Edward De Bono claims in one of his latest books “Think before it is too late”, that if we can understand the brain’s mechanisms then we can create the thinking “software” to cope with these processes. He also talks about self organising systems and how our brain is one. Self organising systems can simply be explained as systems that take the path of least resistance.
Rethink Perfect is about understanding the brain’s mechanisms to be always right or more so its desire to be always right. Being right combined with the desire to be always right forms our path of least resistance in our thinking and also forms a major problem, I think. Our desire to be always right is so strong that we seem to insist in making what is not right into “right” so that we can claim that we have found the path of least resistance.
If we don’t have the patience required to find what is actually “right” or the honesty to say that it is “not quite right”, then we will continue to create falsehoods to others and most importantly ourselves.

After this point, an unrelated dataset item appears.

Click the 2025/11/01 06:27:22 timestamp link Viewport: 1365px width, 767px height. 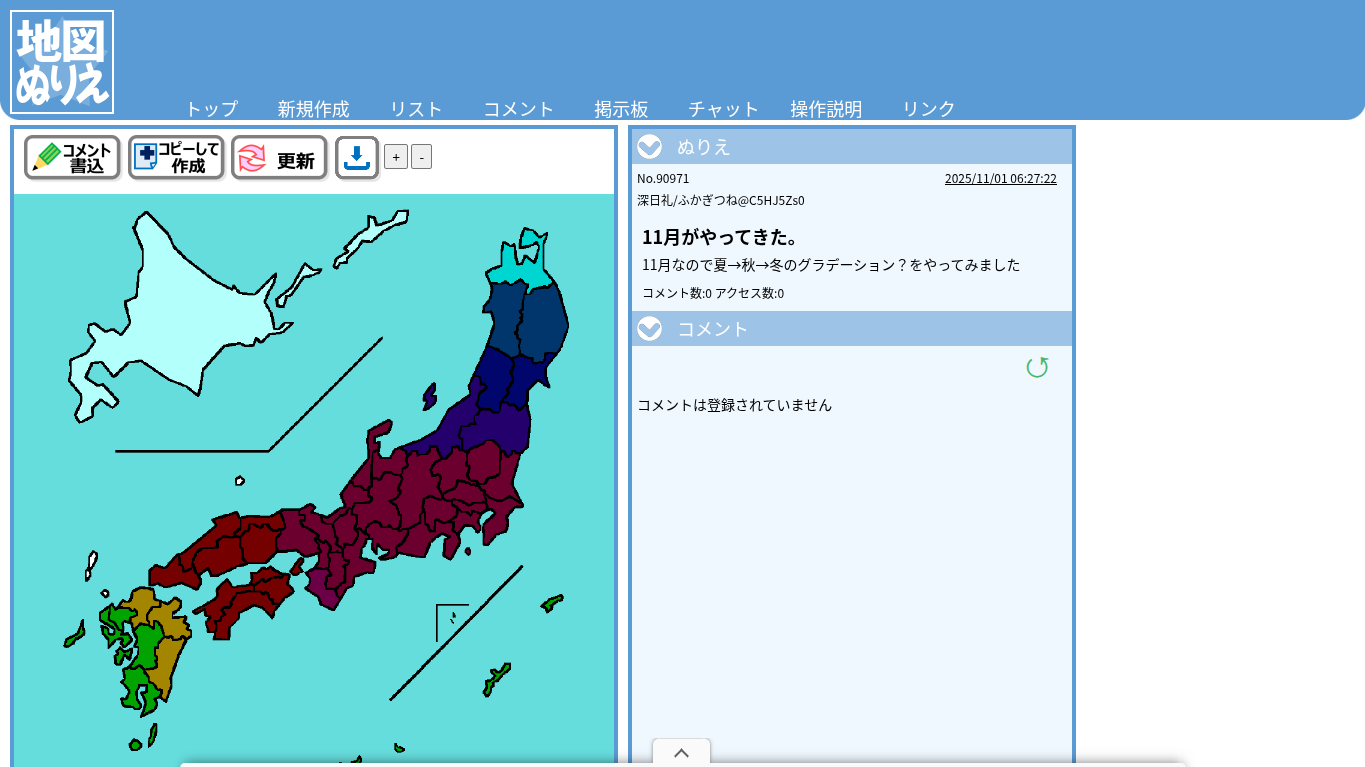[1000, 179]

So what thinking software am I proposing to counter this problem? Well, I think that it already exists and is called “conversation”. It is through conversation that we can convert our concepts, through people’s feedback, from what we thought was right into something that more closely resembles “right”. If this does not come so easy to us as we still strive to be right through our desire to be always right, then there are a number of tools that we can also use, in conversation, to counter these desires.

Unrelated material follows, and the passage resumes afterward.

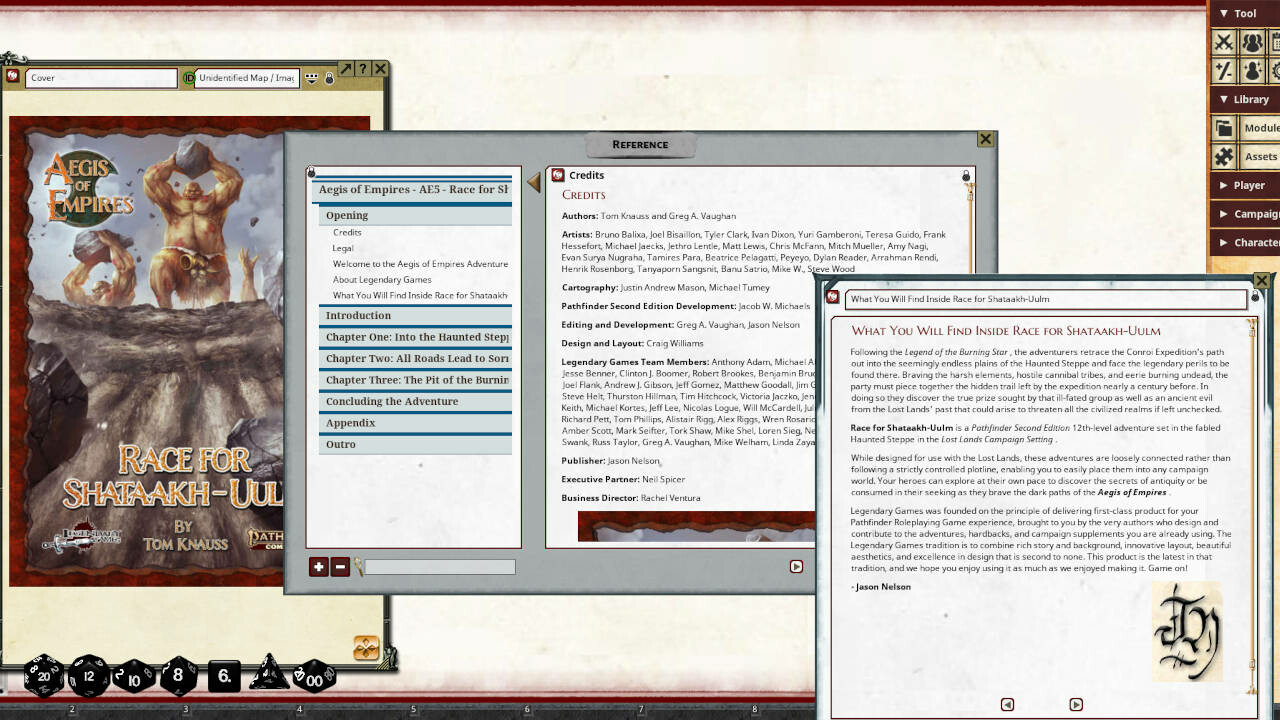This screenshot has height=720, width=1280.
Task: Click the expand-all plus button in Reference
Action: pyautogui.click(x=318, y=567)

Rethink Perfect has a number of these tools that, once agreed to, can counter our desires and get us a little closer to perfection or more so move a little bit further away for imperfection.
The problem of right, seeing the truth for what it is and being right is nicely and succintly put.

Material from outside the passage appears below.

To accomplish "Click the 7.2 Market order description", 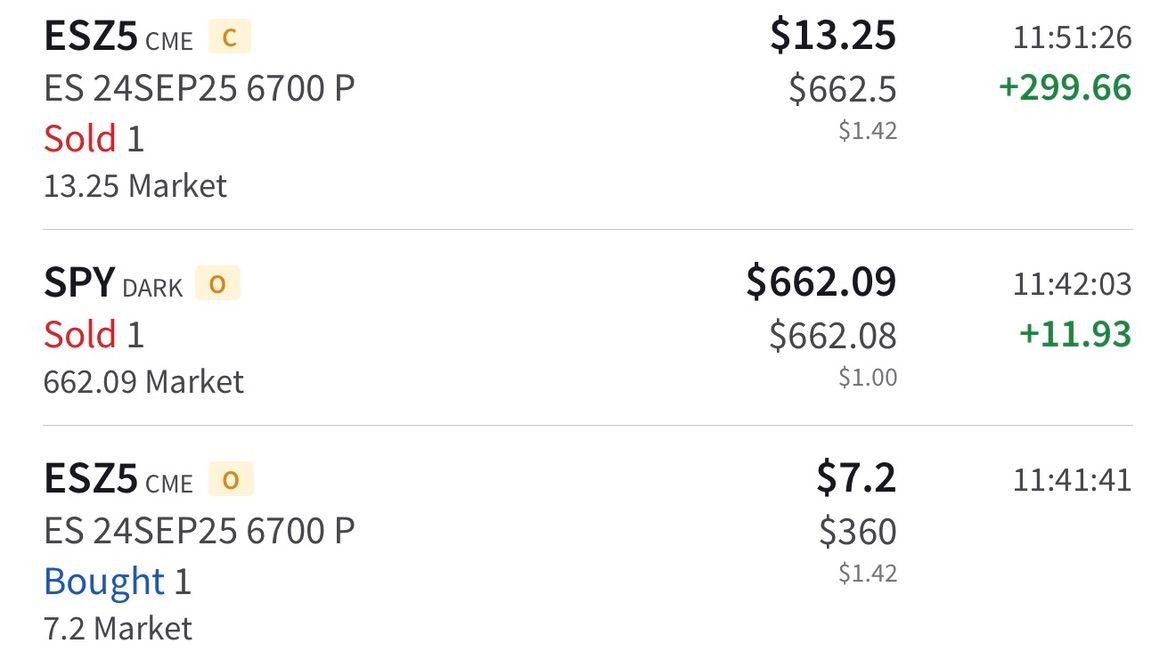I will (117, 629).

However, any interest one might have in sitting down and having such a conversation to find “what is right” begs the question: where does that motivation to have that patience and to want to be honest about “what is right” come from?
From self-reflective observations of my own behavioural or neurological or neurochemical or whatever other actions, I feel that the mechanisms of our minds are very good at being sneaky and self-serving, such that layer upon layer of deceptions and convenient half-truths often form the bedrock of our beliefs (and our beliefs about our beliefs), our views of the world and the mental and neural “cross-references” which affirm and re-affirm to our own mind that they are, and therefore I am, right.
Sadly, I know of no real mechanism to ensure our honesty, or our honesty about how honest we are.
Hey Dean great to get your feedback, that that is all I think it takes to solve this conundrum. That is, my desire to hear your feedback regardless if I agree with it or not and showing that appreciation of course. I guess this is where personal relationshps come in. The effort required to continue to catch us out from our “sneaky” thinking is a life long one, I think and what makes it enjoyablle for me is if we have agreed rules of engagement.
I have to admit my brother and I have been working on this subject for the last 20 years with him as my feedback option. During this process we have had to develop agreed rules of engagement so as we did not kill each other but also to give us the joy of conversing. It is a tight and narrow rope to walk but we are getting there. Now if I could have a similar relationship with a woman I would be very happy indeed.
I am in the process of putting down all of these concepts in this book
Rethink Perfect – A nonbinding agreement for personal relating hopefully you will have a look some time and help me put the ideas together, through your feedback, into a usable and acceptable thought.